If you have many applications running in parallel they will all get a similar response time. With more applications you get more overall throughput.
The more applications running in parallel means more data to be written in each IO – which means means that each IO take a little longer. If the average IO response time is increases from 5 to 7 ms and the response time of our transactions are
- A 13 ms
- B 12 ms
- C 11 ms
- D 10 ms
- E 13 ms
If you think the put or get of a persistent message as a put or get with an under the covers commit – they same scenario works for out of syncpoint requests.
I hope that is pretty easy to follow – so I’ll introduces some more complexities
MQ201 logging – advanced class
On the z/OS the maximum amount of data that can be written is 128 * 4096 byte pages (512KB). On distributed it is smaller than this. If your ( z/OS) application is writing a 4 MB message it will have to wait for at least 8 IO requests
- On z/OS the CSQ6LOGP OUTBUFF parameter is the number of log buffers to use. You should use the maximum of 4000 ( * 4096 bytes)
- On distributed MQ , in qm.ini there is a parameter LogBufferPages. The amount of memory allocated to buffer records for writing, specifying the size of the buffers in units of 4 KB pages. The queue manager default is 500 * 4KB pages (2048 KB).

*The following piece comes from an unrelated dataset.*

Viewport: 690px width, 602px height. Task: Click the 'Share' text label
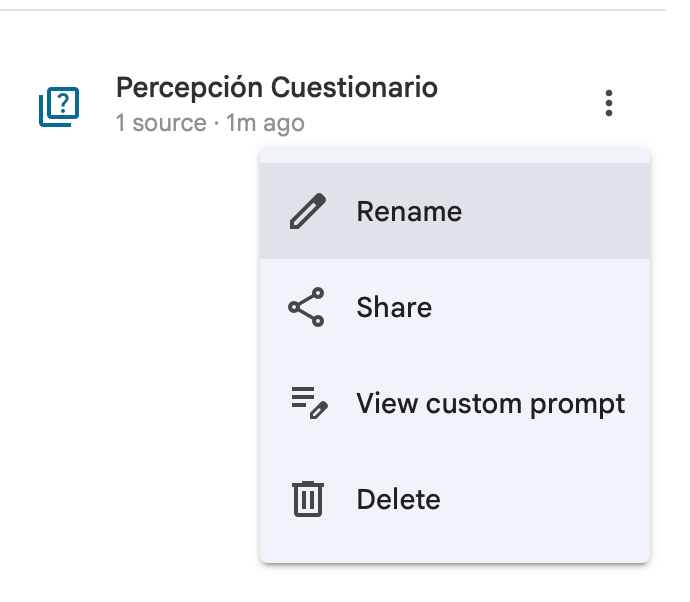pos(394,308)
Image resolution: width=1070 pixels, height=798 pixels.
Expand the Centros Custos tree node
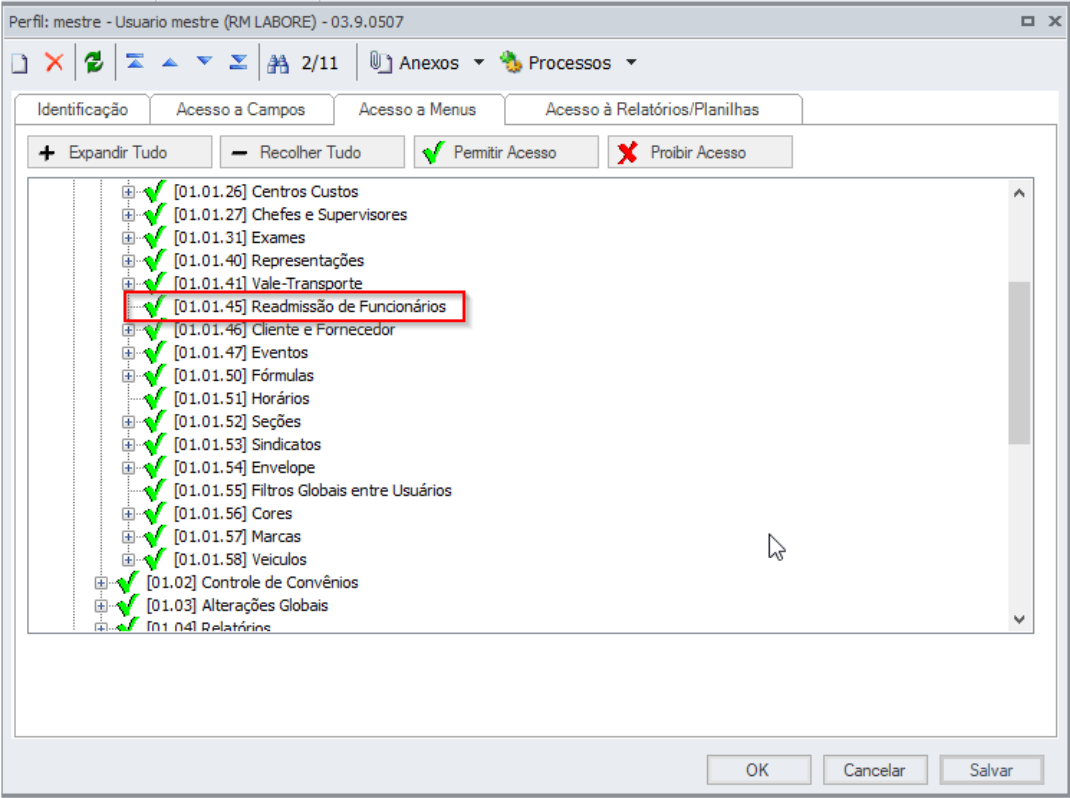coord(128,192)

You need enough log buffers – and as a general rule, the bigger the log buffer the better.
If you set the number of log buffers to be a low value – eg 100 pages, then no more than this number of pages can be written in one IO, and you also get applications waiting to get a log buffer as well as waiting for log IO.
The IO response time is dependent on the hardware and may depend on the load, and time of day.

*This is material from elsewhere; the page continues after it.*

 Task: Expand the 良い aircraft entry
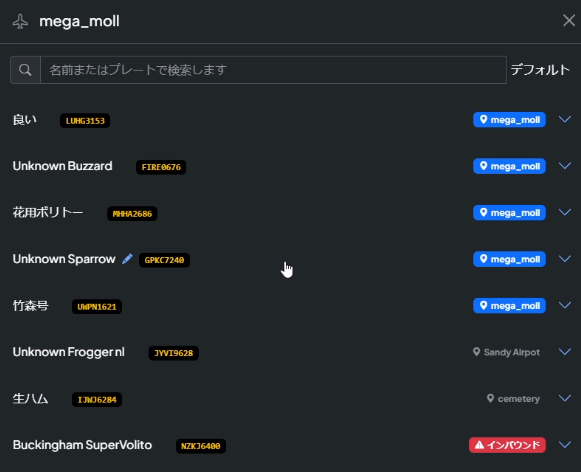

Is it easy to predict what the throughput and and response time is going to be for a scenario ? No. The best way to find out is to run a workload on the hardware during peak time.
What should I monitor?
Use the tools on your platform to display IO information.
For example the iostats -x command gives information including
- Blk_wrtn/s (kB_wrtn/s, MB_wrtn/s) Amount of data written per second
- avgrq-sz Number of sectors written per IO. Often a sector is of size 512 bytes
- w_await average wait time for the IO as seen by the application request.
You can use tools tools like
- RMF to display the response time of the DASD volumes,
- SMF42 records which give you IO delays by data set – (I have a program which prints the records out – please contact me for more details),
- MQ SMF data. The Log data gives you response time, and number of pages per IO see MP1B.
Logging – the PhD class
Averages give an overall picture. But averages do not tell the whole story. (For example how many families have the average of 2.54 children per couple, and on average people in the UK have 1.9995 arms – as one person in 2000 has only one arm.).
Consider 100 tasks doing put, commit. You may get (as I described above) 50 tasks doing commits per IO. It is possible to have 80 tasks doing a commit in one IO, and 20 in the other IO. This results in a longer IO and a shorter IO. Over time I would expect these to balance out., but there are event that can cause unbalance.
What can cause an imbalance? Consider a distributed scenario where there is one application going a get out of syncpoint and 10 tasks doing put within syncpoint.
The get out of syncpoint holds a queue latch across the log IO. This IO finishes, the latch is released, and the 10 putting tasks take it in turn to get the latch, put the message and commit. The IO for the 10 putting tasks is done in one IO
The first IO had data for one get (a small amount of data). The second IO has the data from 10 puts with the message data as well so a longer IO. This gives a pattern of short IO, long IO, short IO, long IO.
On average the IO is a medium duration IO.
This is too deep for most people – I suggest you use averages – but bear in mind averages may not give the whole picture.
Can the experts predicts the throughput you will get from an IO configuration?
The answer is still no – it is best to measure in your environment, with a typical workload, using the disks you will be using and doing it st peak time. If you do it when the systems are not loaded, you may get a different disk IO response time compared to when you run it at peak time!